» **CHALLENGE**
Change "arrow" to "triangle" in the material from the line containing "You are a computer-use" through the end, and give those lines again with everything else the same. Omit the pictures.

(Item-finding records)
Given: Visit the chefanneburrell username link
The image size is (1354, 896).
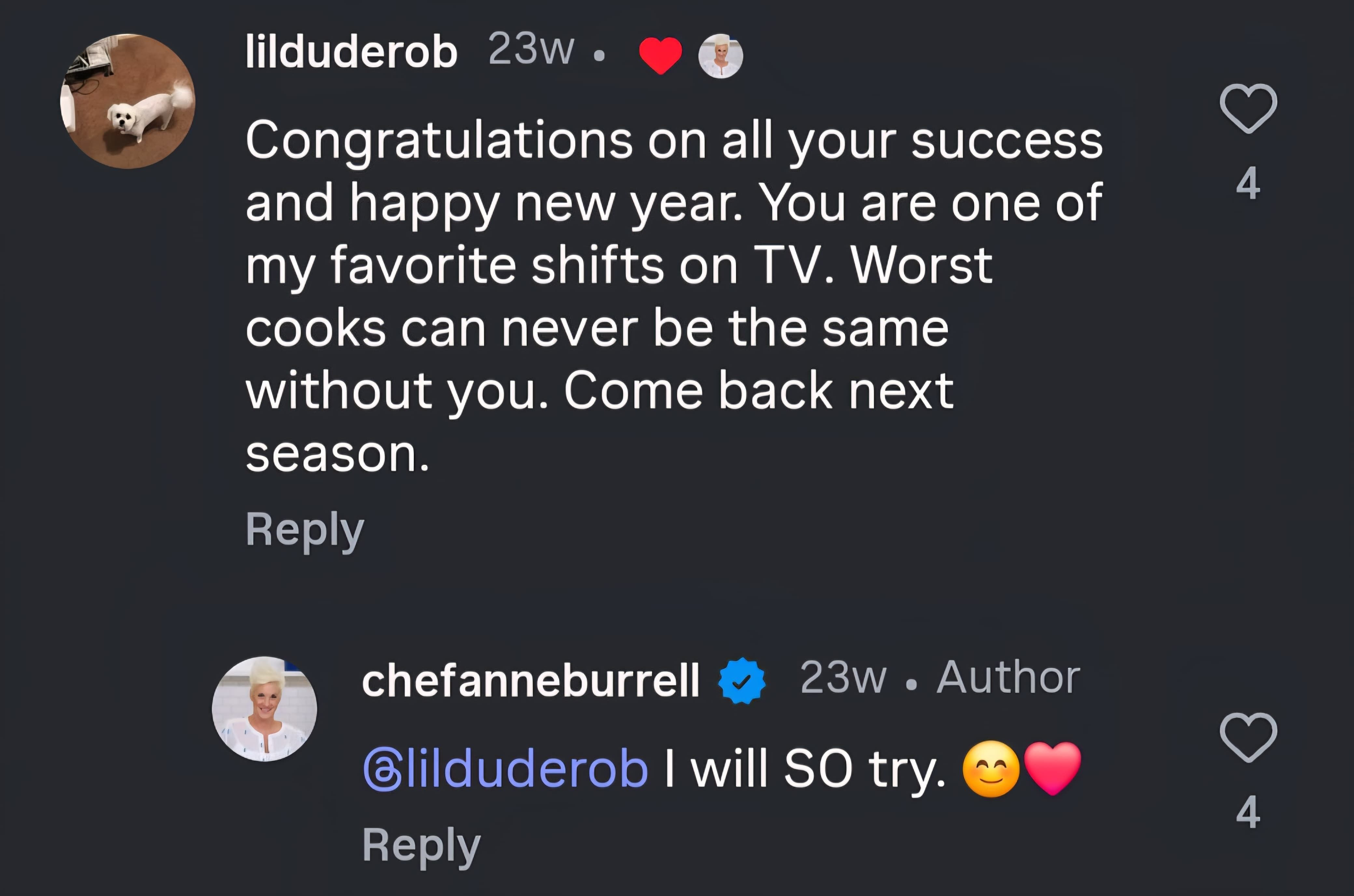Looking at the screenshot, I should pos(531,681).
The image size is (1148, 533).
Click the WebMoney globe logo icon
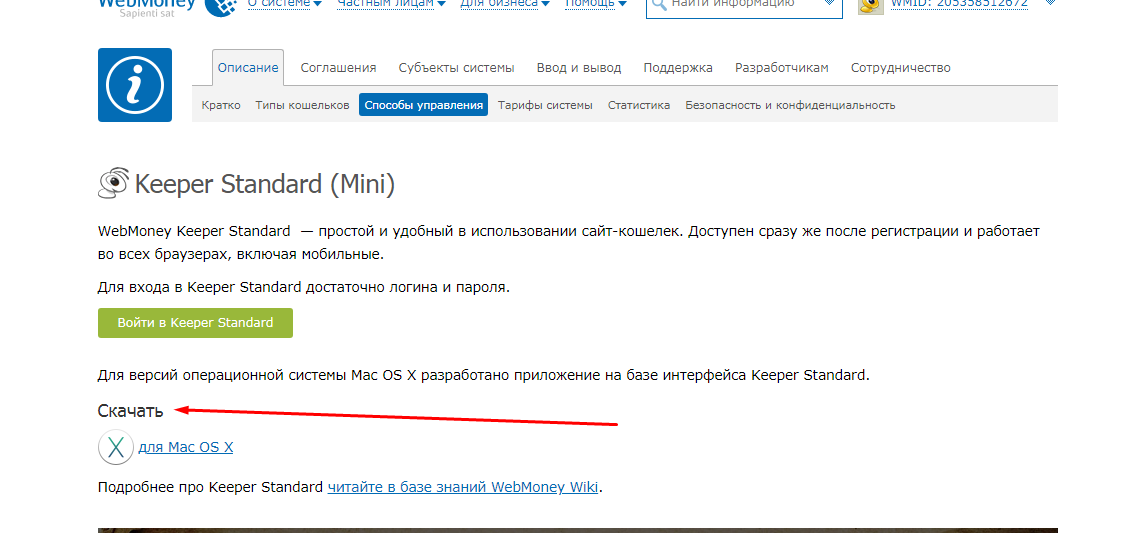click(x=219, y=7)
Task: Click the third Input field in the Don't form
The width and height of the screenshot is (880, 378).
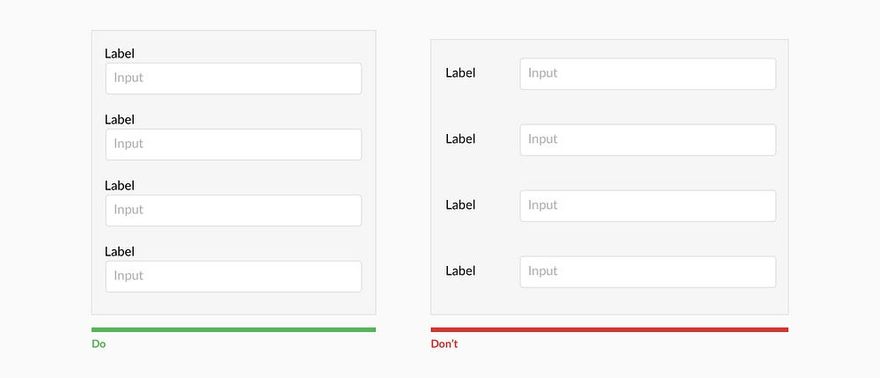Action: click(648, 206)
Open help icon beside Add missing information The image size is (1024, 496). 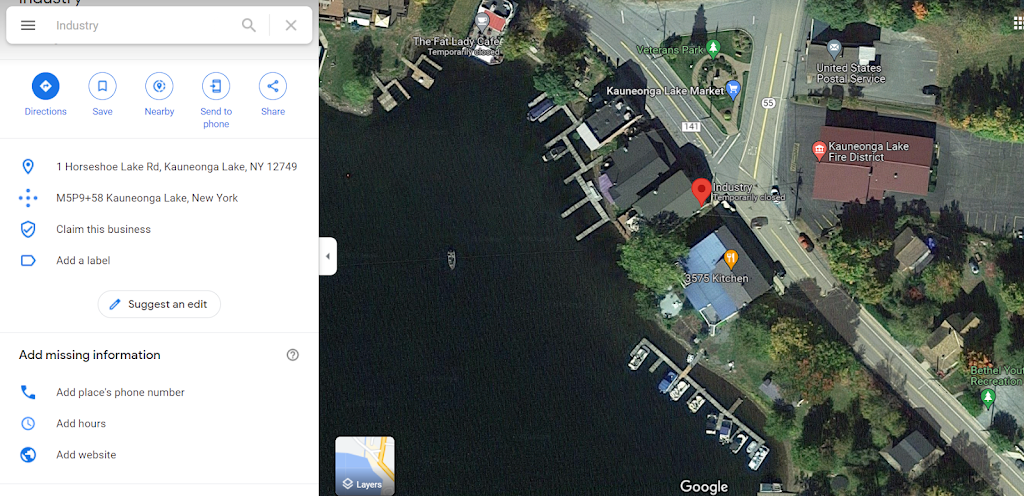(293, 355)
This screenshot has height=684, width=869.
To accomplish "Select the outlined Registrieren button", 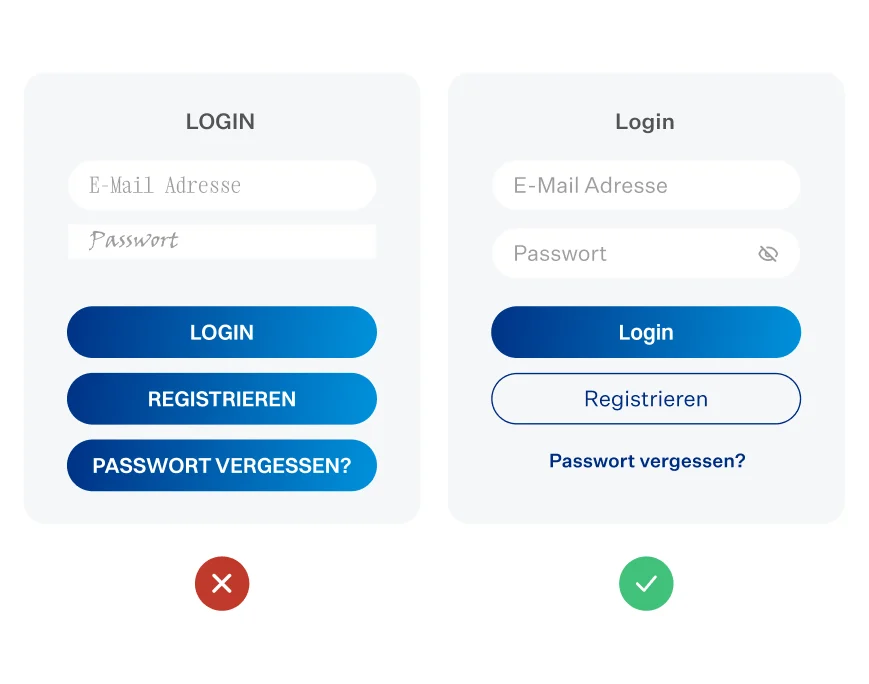I will point(646,398).
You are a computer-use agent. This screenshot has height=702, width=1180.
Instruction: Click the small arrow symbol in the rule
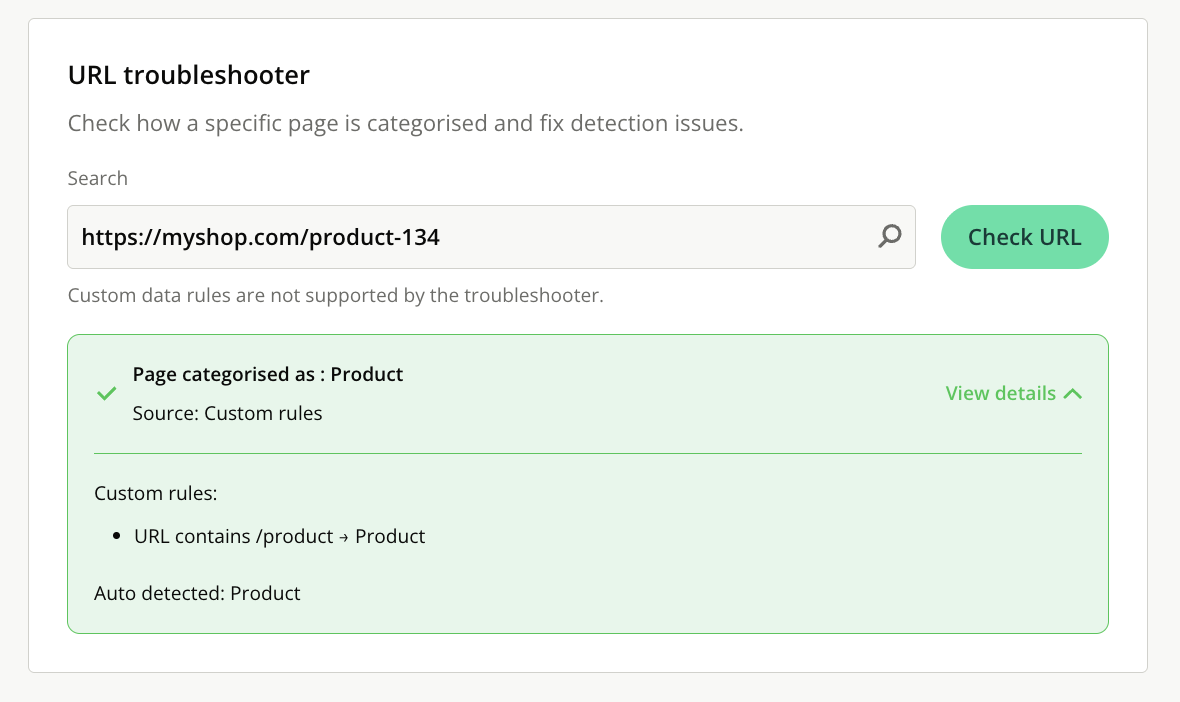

» **RESPONSE**
You are a computer-use agent. This screenshot has height=702, width=1180.
Instruction: Click the small triangle symbol in the rule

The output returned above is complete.